Al término la canción, se quedo en silencio. Izzy se percato que a lo lejos su madre la observaba, con lágrimas en los ojos, vestida de negro por igual. Comenzó a sospechar lo que ocurría.

—¿Te gusto como cante, papá? —hablo la pequeña con su tierna voz —. Tú la cantabas muy bonito —una lagrima rodo por su mejilla— te extraño, no sabes cuanta falta me haces. Cuanta falta nos haces…

Izzy se sintió fuera de lugar, estaba escuchando una conversación privada y muy especial. No era justo que escuchara lo que la pequeña tenía que decirle a su padre, eso era entre ellos. Se retiro con cautela de esa parte de la estación, y aunque mucha gente iba y venía, ese lugar estaba apartado de aquel mundo gris. Y, a pesar de la escena, la pequeña seguía siendo esa variable que daba sentido a la ecuación… seguía siendo ese mancha de colores en un mundo gris.

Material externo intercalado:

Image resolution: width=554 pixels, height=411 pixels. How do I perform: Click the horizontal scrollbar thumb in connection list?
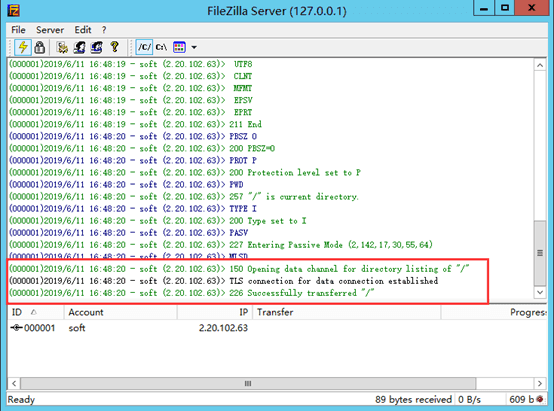pos(248,383)

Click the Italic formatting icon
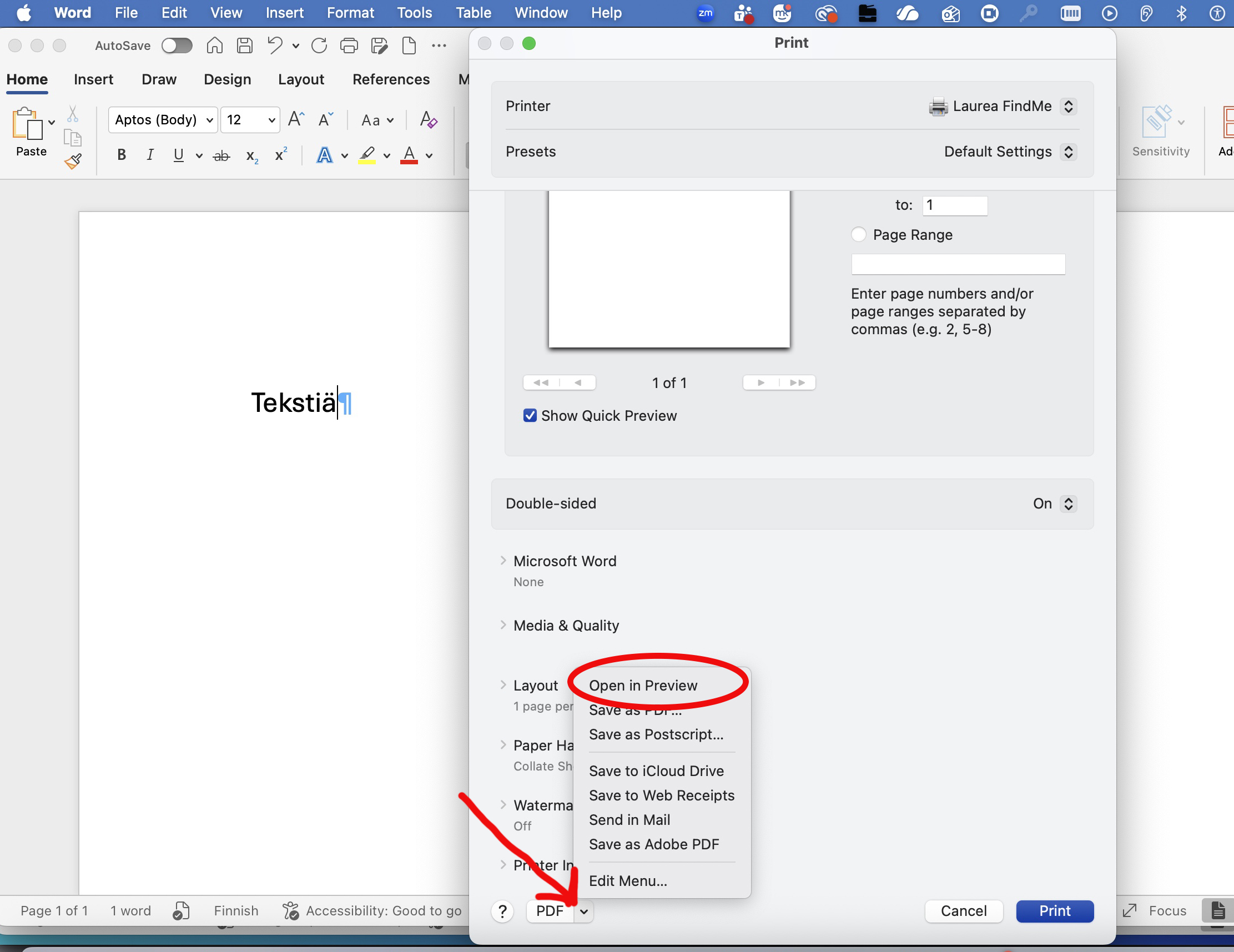pyautogui.click(x=150, y=155)
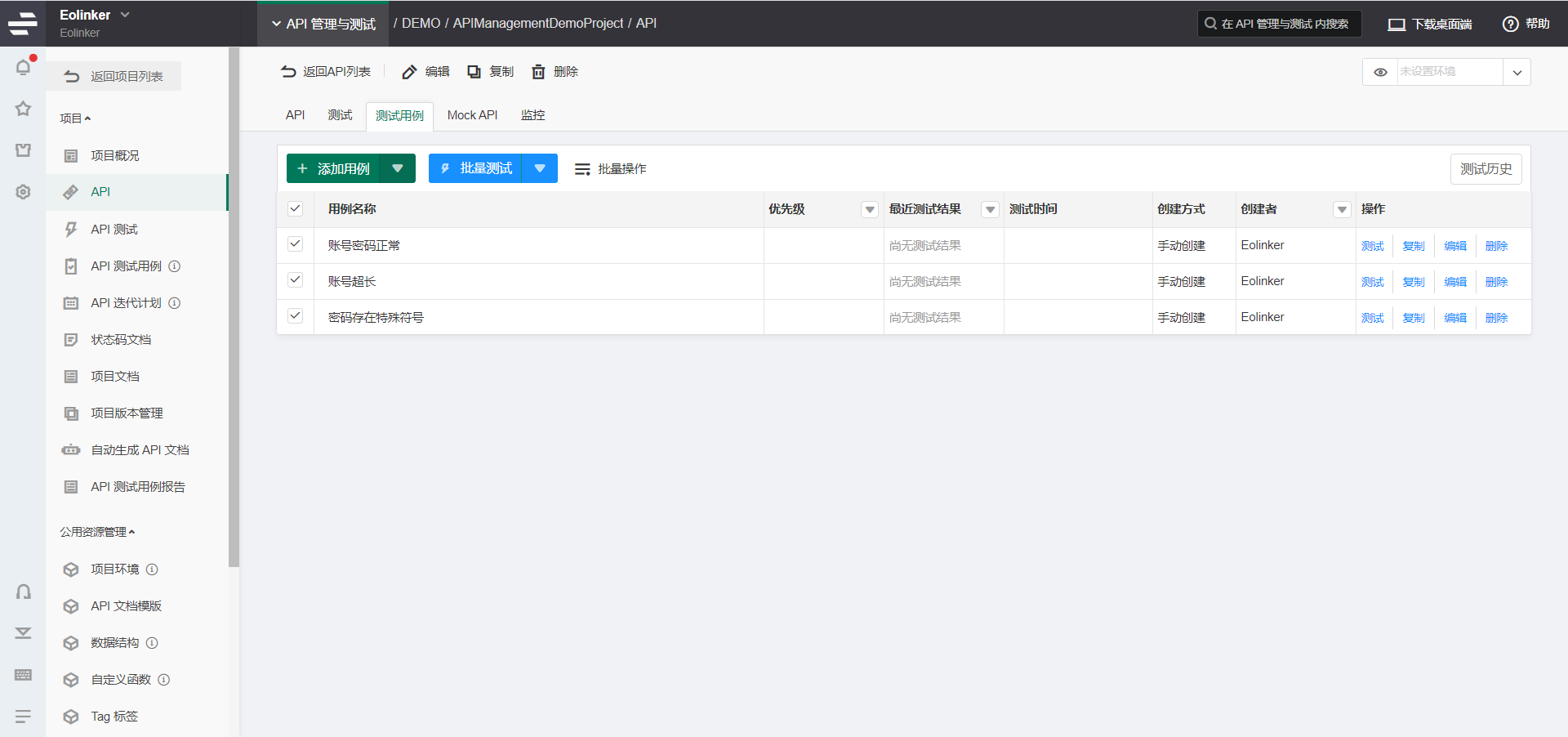Click the notification bell icon
The height and width of the screenshot is (737, 1568).
pyautogui.click(x=23, y=67)
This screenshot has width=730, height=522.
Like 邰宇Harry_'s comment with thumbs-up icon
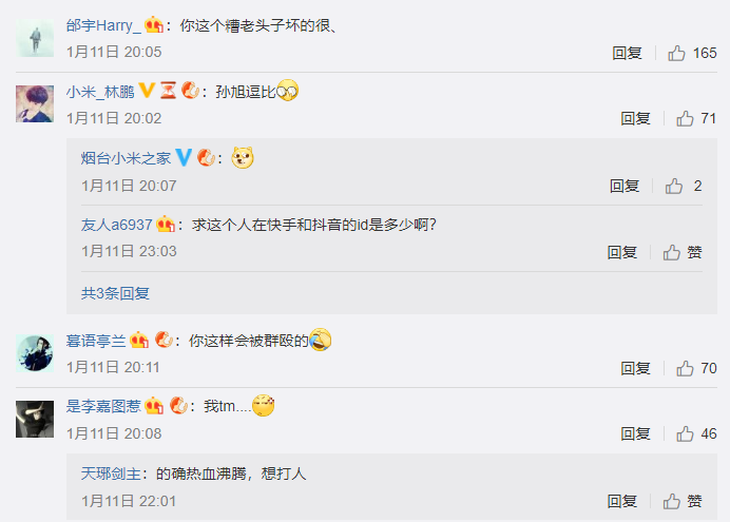pyautogui.click(x=676, y=53)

—Su hija canta hermoso —le comento a la madre una vez que paso por su lado.

—Muchas gracias —contesto la señora que, sin poder contenerse, derramo una lagrima.

Su tren arribó a la estación, pero esa ocasión lo dejaría pasar, era un día hermoso como para apresurarlo o asfixiarlo con la rutina. Lo dejo partir, y solo se quedo allí sentado en una banca, observando la vida fuera de lo que una vez fue para él. Vio a la madre ir con su pequeña hija, y ambas se sentaron en esa banca tan especial para ellas. Le resulto un bello momento.

Una felicidad cálida le recorrió su cuerpo al ver como la niña que solo conocía una canción, le sonreía.